[Saved data entries]:
========

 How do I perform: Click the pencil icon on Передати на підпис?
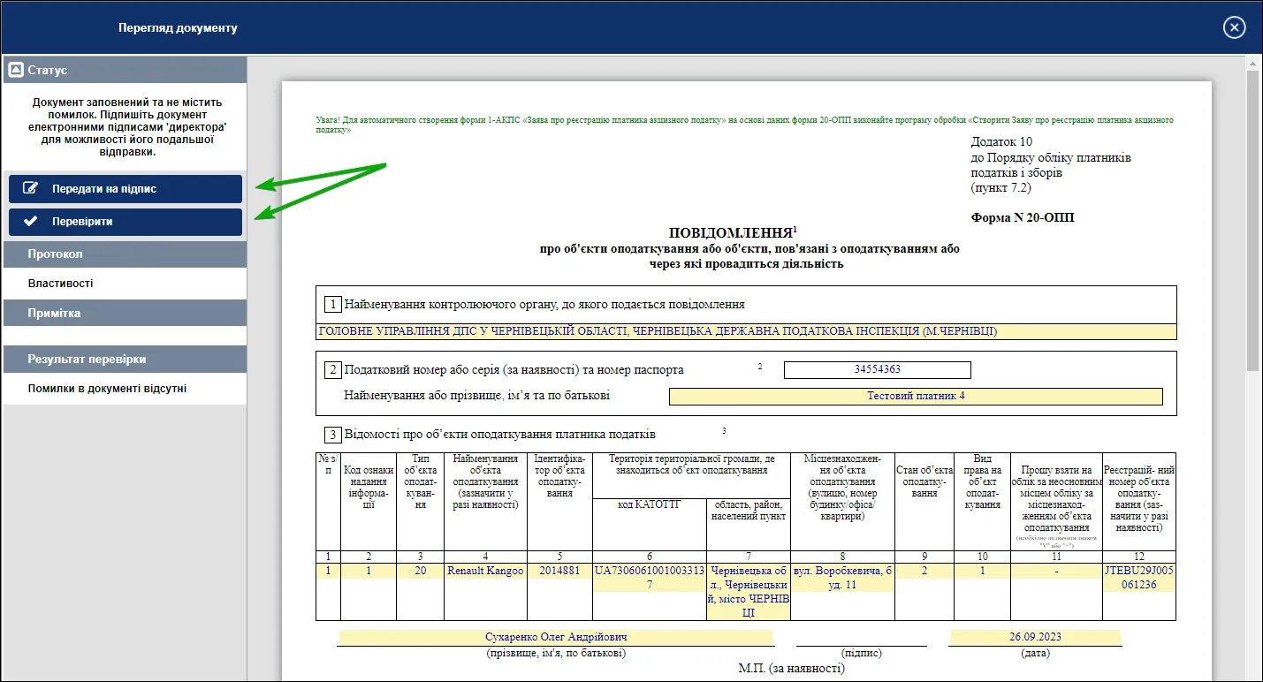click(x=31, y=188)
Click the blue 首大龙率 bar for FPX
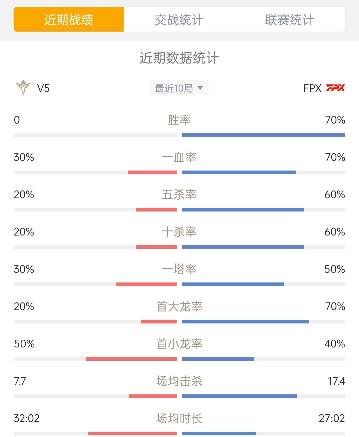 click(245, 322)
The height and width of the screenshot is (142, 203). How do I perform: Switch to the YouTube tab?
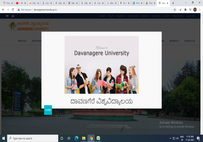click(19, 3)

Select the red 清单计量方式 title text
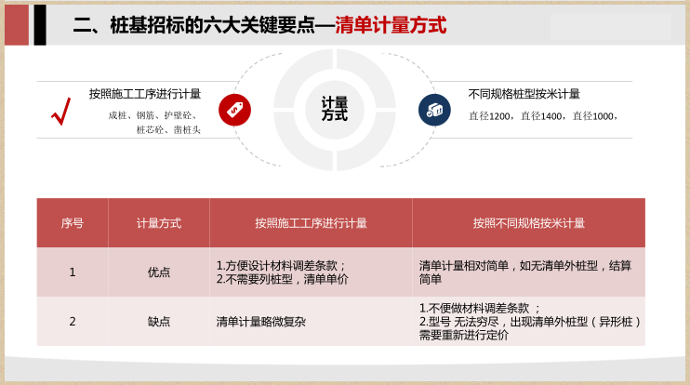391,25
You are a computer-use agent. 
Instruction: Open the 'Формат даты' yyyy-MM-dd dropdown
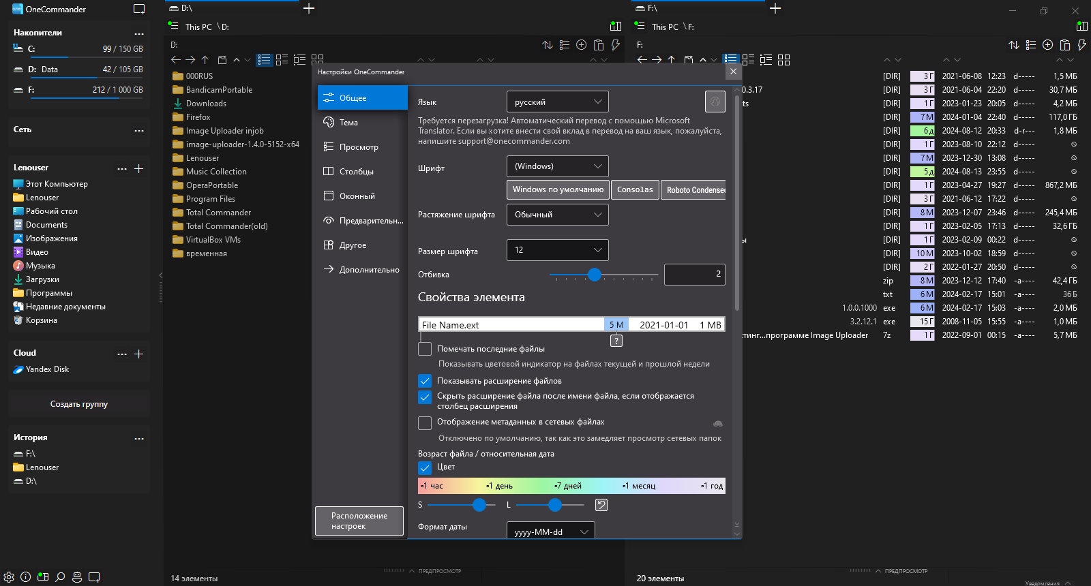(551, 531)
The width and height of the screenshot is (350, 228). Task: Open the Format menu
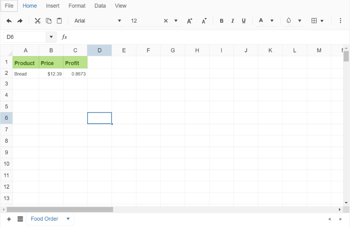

========

[Task to carry out]:
Would you return the records exactly, keeping out every picture?

[Reply to the exercise]:
 How do I perform: Click the pencil icon on Передати на підпис?
click(x=31, y=188)
Click the blue 首大龙率 bar for FPX
 click(245, 322)
The height and width of the screenshot is (142, 203). How do I perform: Switch to the YouTube tab?
click(19, 3)

Select the red 清单计量方式 title text
391,25
You are a computer-use agent. 
Instruction: Open the 'Формат даты' yyyy-MM-dd dropdown
(551, 531)
The width and height of the screenshot is (350, 228). Task: Open the Format menu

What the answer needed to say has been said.